[Saved entries]

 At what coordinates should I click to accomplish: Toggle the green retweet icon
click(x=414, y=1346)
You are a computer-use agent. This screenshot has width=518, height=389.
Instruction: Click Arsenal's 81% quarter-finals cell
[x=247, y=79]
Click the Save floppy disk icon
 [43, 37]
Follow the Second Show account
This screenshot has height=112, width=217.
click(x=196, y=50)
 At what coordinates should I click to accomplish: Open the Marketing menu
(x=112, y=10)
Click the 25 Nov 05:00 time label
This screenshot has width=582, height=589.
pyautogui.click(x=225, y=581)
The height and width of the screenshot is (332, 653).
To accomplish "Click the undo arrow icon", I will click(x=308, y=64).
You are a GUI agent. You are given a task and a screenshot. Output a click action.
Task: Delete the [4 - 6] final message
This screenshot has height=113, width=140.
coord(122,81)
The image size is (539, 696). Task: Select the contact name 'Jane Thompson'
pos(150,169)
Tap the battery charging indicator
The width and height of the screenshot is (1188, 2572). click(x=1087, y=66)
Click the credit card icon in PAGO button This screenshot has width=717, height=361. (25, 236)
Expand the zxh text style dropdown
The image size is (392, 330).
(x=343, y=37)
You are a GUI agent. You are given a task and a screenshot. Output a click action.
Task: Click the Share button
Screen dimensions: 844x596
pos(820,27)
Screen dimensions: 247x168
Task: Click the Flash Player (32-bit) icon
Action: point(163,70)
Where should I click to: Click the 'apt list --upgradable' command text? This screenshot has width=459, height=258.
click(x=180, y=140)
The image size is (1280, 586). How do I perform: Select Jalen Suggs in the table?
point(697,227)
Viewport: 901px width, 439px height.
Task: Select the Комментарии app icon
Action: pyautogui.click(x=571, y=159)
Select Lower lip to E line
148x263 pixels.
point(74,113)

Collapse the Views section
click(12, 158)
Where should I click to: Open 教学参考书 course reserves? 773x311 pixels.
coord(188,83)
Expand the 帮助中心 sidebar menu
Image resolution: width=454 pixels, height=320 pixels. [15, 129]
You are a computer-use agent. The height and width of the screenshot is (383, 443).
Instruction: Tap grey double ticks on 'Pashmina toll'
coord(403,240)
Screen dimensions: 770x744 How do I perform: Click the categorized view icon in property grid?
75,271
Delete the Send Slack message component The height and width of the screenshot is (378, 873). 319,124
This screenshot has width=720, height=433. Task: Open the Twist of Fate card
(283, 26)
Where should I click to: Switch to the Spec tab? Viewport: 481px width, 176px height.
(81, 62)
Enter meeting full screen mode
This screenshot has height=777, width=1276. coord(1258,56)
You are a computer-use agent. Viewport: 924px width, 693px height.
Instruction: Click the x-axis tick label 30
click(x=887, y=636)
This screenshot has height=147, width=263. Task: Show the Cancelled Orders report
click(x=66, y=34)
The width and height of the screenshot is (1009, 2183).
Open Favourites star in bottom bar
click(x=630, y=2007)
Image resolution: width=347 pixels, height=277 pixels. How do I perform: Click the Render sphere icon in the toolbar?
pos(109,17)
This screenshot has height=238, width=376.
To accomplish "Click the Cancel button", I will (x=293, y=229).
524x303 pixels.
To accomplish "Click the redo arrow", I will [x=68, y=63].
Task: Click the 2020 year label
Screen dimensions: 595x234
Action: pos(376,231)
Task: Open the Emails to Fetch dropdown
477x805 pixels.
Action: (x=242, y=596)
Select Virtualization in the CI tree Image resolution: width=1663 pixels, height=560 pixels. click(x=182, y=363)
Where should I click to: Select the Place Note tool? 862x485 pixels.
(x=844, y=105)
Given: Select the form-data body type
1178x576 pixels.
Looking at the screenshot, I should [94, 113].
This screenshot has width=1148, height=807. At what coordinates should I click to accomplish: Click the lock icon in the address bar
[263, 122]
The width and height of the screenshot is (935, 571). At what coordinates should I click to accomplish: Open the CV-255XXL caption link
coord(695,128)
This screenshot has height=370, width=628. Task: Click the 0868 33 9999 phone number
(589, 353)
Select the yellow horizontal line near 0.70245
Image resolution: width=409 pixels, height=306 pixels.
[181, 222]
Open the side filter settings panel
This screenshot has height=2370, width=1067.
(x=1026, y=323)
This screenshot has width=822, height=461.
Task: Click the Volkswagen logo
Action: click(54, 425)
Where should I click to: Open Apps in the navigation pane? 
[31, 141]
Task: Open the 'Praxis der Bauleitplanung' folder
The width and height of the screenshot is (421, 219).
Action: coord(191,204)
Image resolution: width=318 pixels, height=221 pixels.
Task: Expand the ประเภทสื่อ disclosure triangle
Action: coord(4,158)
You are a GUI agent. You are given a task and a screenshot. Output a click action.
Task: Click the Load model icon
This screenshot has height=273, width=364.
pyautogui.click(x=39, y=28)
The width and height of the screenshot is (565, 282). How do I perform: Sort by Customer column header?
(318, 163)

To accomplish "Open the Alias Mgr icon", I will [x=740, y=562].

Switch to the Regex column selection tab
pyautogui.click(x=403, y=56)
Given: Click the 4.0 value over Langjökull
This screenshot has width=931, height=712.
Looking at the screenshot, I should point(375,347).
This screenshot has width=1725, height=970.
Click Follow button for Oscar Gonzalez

DIRECTIONS: What you give back should be exactly the lines of the entries above from the one containing "The width and height of the screenshot is (565, 282)." to the end, and nothing more.

RESULT BELOW:
The width and height of the screenshot is (565, 282). How do I perform: Sort by Customer column header?
(318, 163)

To accomplish "Open the Alias Mgr icon", I will [x=740, y=562].

Switch to the Regex column selection tab
pyautogui.click(x=403, y=56)
Given: Click the 4.0 value over Langjökull
This screenshot has width=931, height=712.
Looking at the screenshot, I should point(375,347).
This screenshot has width=1725, height=970.
Click Follow button for Oscar Gonzalez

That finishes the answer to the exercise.